=== Section Start ===

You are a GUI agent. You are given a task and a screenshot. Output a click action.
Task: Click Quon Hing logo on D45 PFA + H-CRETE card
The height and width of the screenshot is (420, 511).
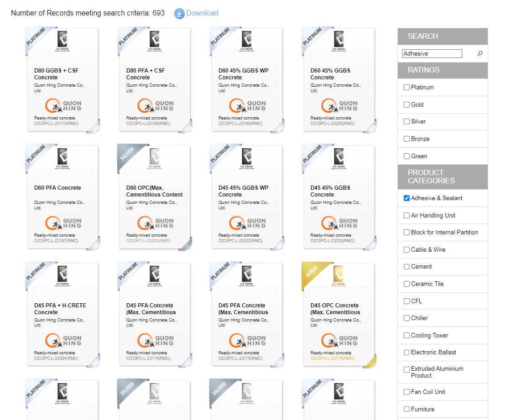pos(63,341)
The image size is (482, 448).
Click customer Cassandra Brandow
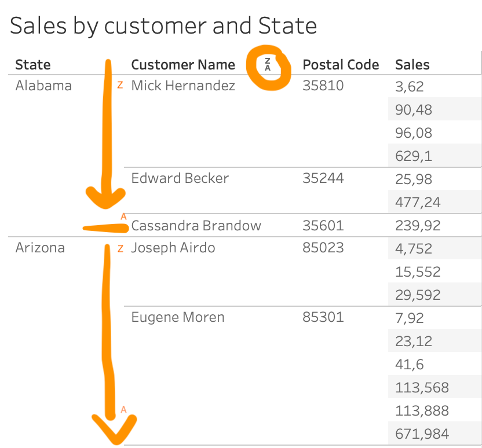point(196,226)
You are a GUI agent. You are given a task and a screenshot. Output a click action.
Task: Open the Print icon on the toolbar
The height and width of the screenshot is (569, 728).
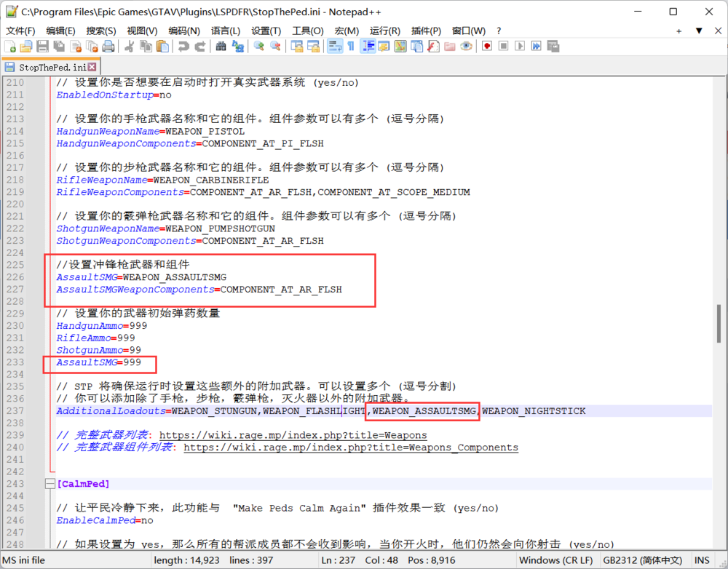[109, 46]
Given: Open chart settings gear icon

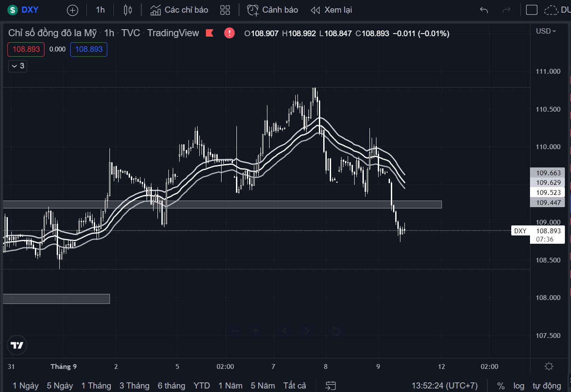Looking at the screenshot, I should (549, 366).
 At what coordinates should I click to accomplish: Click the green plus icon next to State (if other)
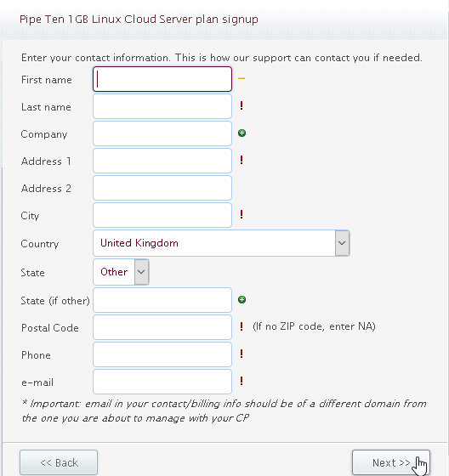(x=242, y=299)
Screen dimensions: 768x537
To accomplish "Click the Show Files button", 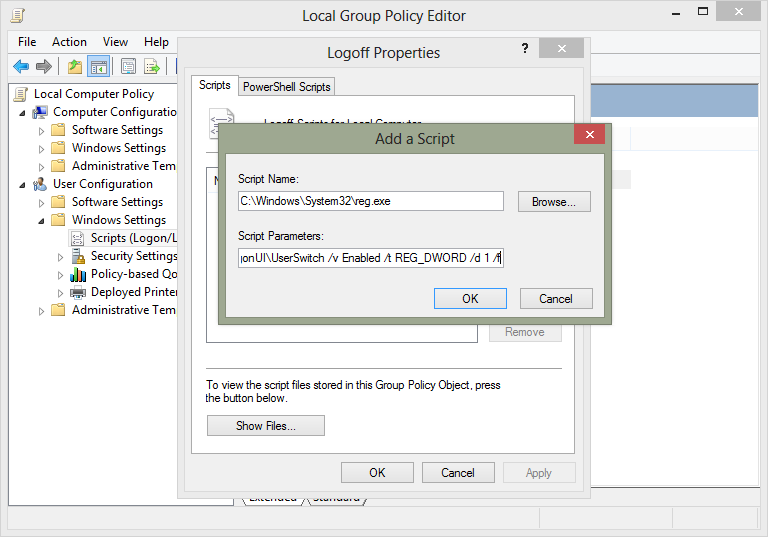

=== Section End ===

> **Task brief**: In your copy, include no pictures and only the lines from the line with "Click customer Cassandra Brandow" through the final line of the listing above, reproduced exactly.

> **Answer area**:
Click customer Cassandra Brandow
point(196,226)
You are a GUI agent. You are given a task and a screenshot. Output a click action.
Task: Open the Print icon on the toolbar
The height and width of the screenshot is (569, 728).
[109, 46]
Given: Open chart settings gear icon

Looking at the screenshot, I should (549, 366).
 At what coordinates should I click to accomplish: Click the green plus icon next to State (if other)
(x=242, y=299)
Screen dimensions: 768x537
To accomplish "Click the Show Files button", 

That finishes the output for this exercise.